Papa Murphy’s initial stock offering Friday on the Nasdaq exchange went as well as could be expected for the Vancouver-based pizza chain, with the company’s stock price staying above its $11 per share opening price throughout the session before closing at $11.05.
Following the ringing of the opening bell by company CEO Ken Calwell, the company’s stock ranged in price from $12.10 to $11.03 over the course of the trading session. The company, using the trading ticker FRSH.
The company, which had hoped to raise up to $70 million to finance an aggressive growth strategy and to pay off debt, raised about $63.8 million in the offering.
Papa Murphy’s aims to expand its reach well beyond its 1,349 franchised outlets and 69 company owned stores in 38 states, Canada and the United Arab Emirates. It said in its stock filing that it sees potential for up to 4,500 outlets. It expects this year to grow by between 105 and 115 stores. It reported sales of $785,6 million in 2013. It’s revenue for that year of $36.9 million produced a one-year loss of $2.6 million.
The company has been owned since 2011 it has been owned by Lee Equity Partners Inc., a New York private equity firm that purchased the company for $180 million from Charlesbank Capital Investors of Boston.

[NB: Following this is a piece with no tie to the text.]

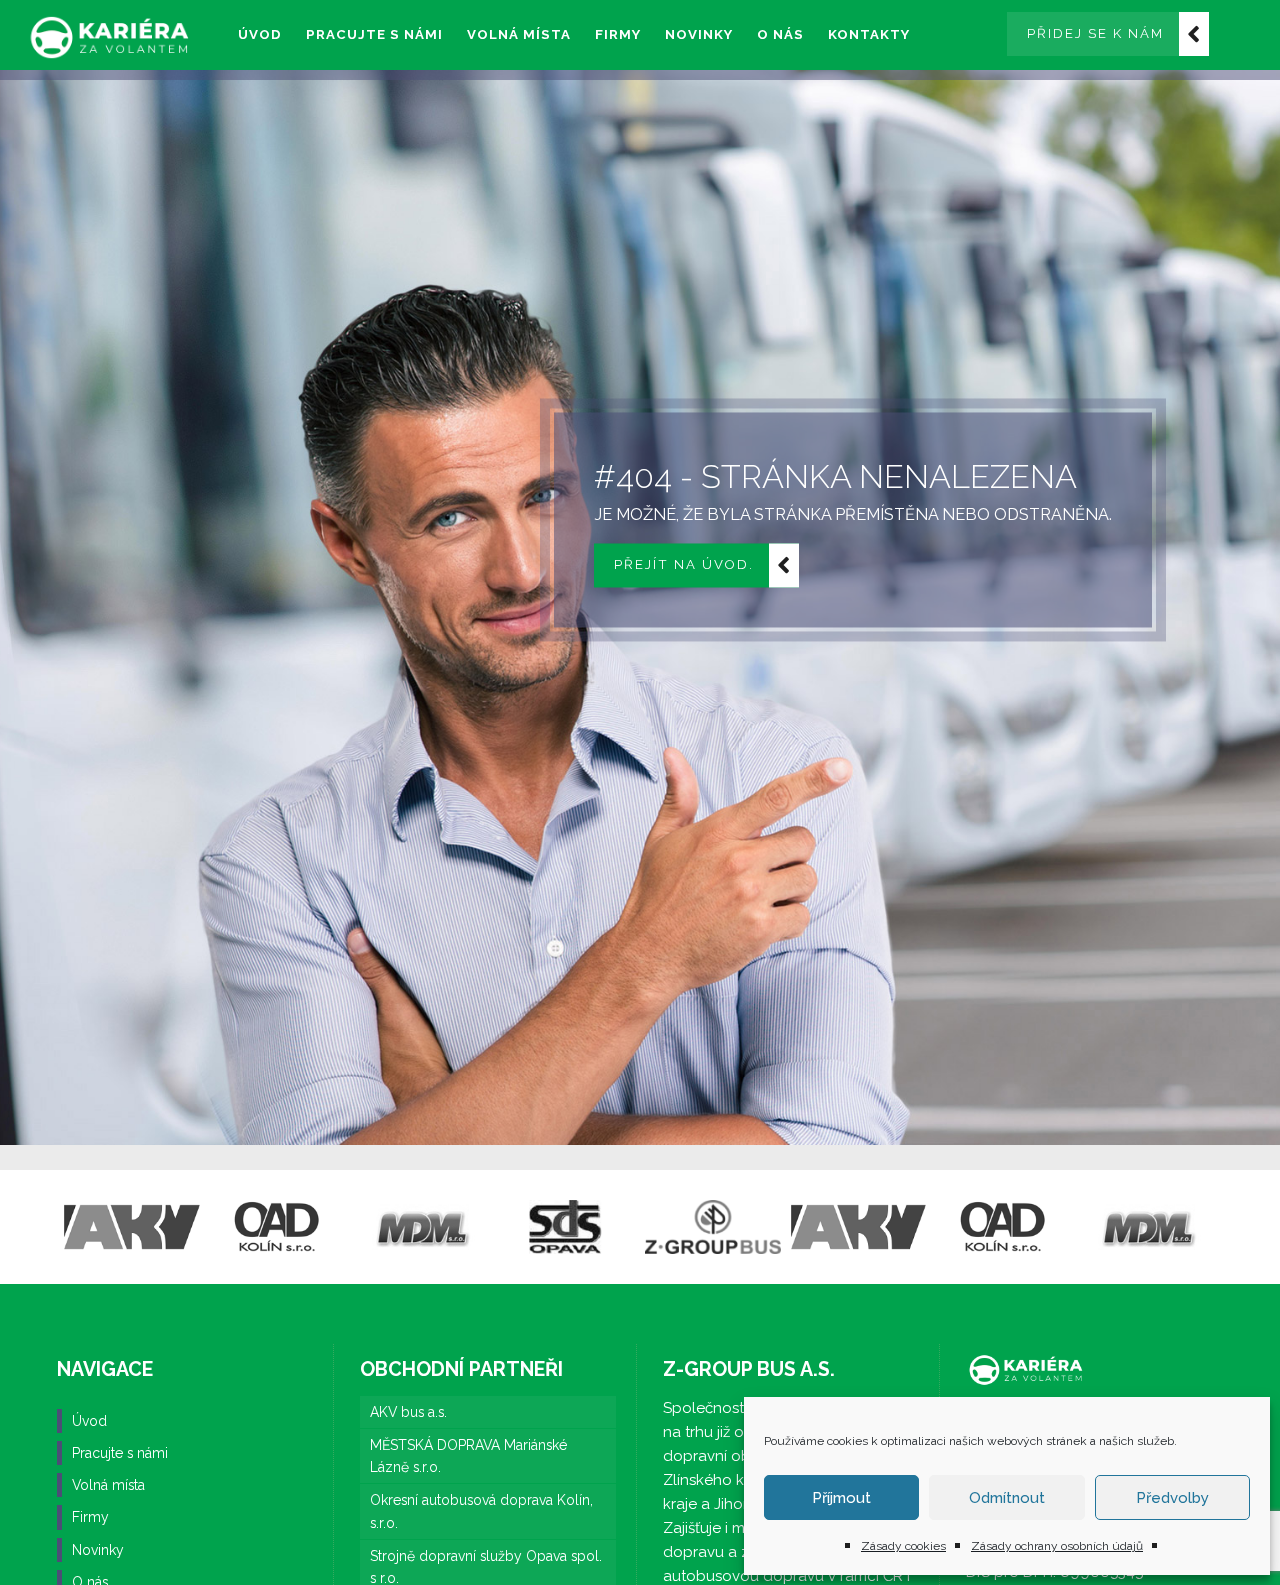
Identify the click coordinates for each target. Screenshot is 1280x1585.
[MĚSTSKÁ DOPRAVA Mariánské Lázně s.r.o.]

Before the stock offering, Lee Equity and its affiliates owned approximately 62 percent of the company’s outstanding stock, and it will own 40 percent even after Friday’s stock sale, Papa Murphy’s said in a recent filing to the U.S. Securities and Exchange Commission.
Papa Murphy’s has faced discontent from some of its franchise owners. Last month, 20 franchisees who own a total of about 60 stores filed a lawsuit against the company in Clark County Superior Court.
Their 11-count suit accuses Papa Murphy’s International of failing to disclose accurate information about the financial performance of stores in Southern and Southeastern states and of collecting more than the contracted amount for advertising.
The franchise owners also said they were not told that they would need to spend more on advertising to achieve sales comparable to stores in the Pacific Northwest and other parts of the country, Howard Bundy, a Kirkland attorney representing the franchisees, told The Columbian.
Papa Murphy’s executives also heard last year from franchisees representing 820 stores who raised a wide range of communication, profitability, product quality, and strategic growth issues.
Those issues were outlined in a Sept. 20, 2013 letter to management obtained by The Columbian.
Calwell, who was set to return to Washington at the close of Friday’s market, was not available for comment, a company spokesperson said.
Papa Murphy’s is ranked in fifth place among all pizza chains in sales and in number of outlets. Its net losses — including a $2.6 million loss in 2013 — as well as a lack of national recognition and current unsettled relations with some franchisees are among the company’s challenges.
Papa Murphy’s take-and-bake concept was recently ranked by Market Force Information as No. 1 — ahead of bigger chains such as Papa John’s, Domino’s and Pizza Hut — among consumers who would recommend the brand to friends and family, and for food quality, customer service, atmosphere and overall value.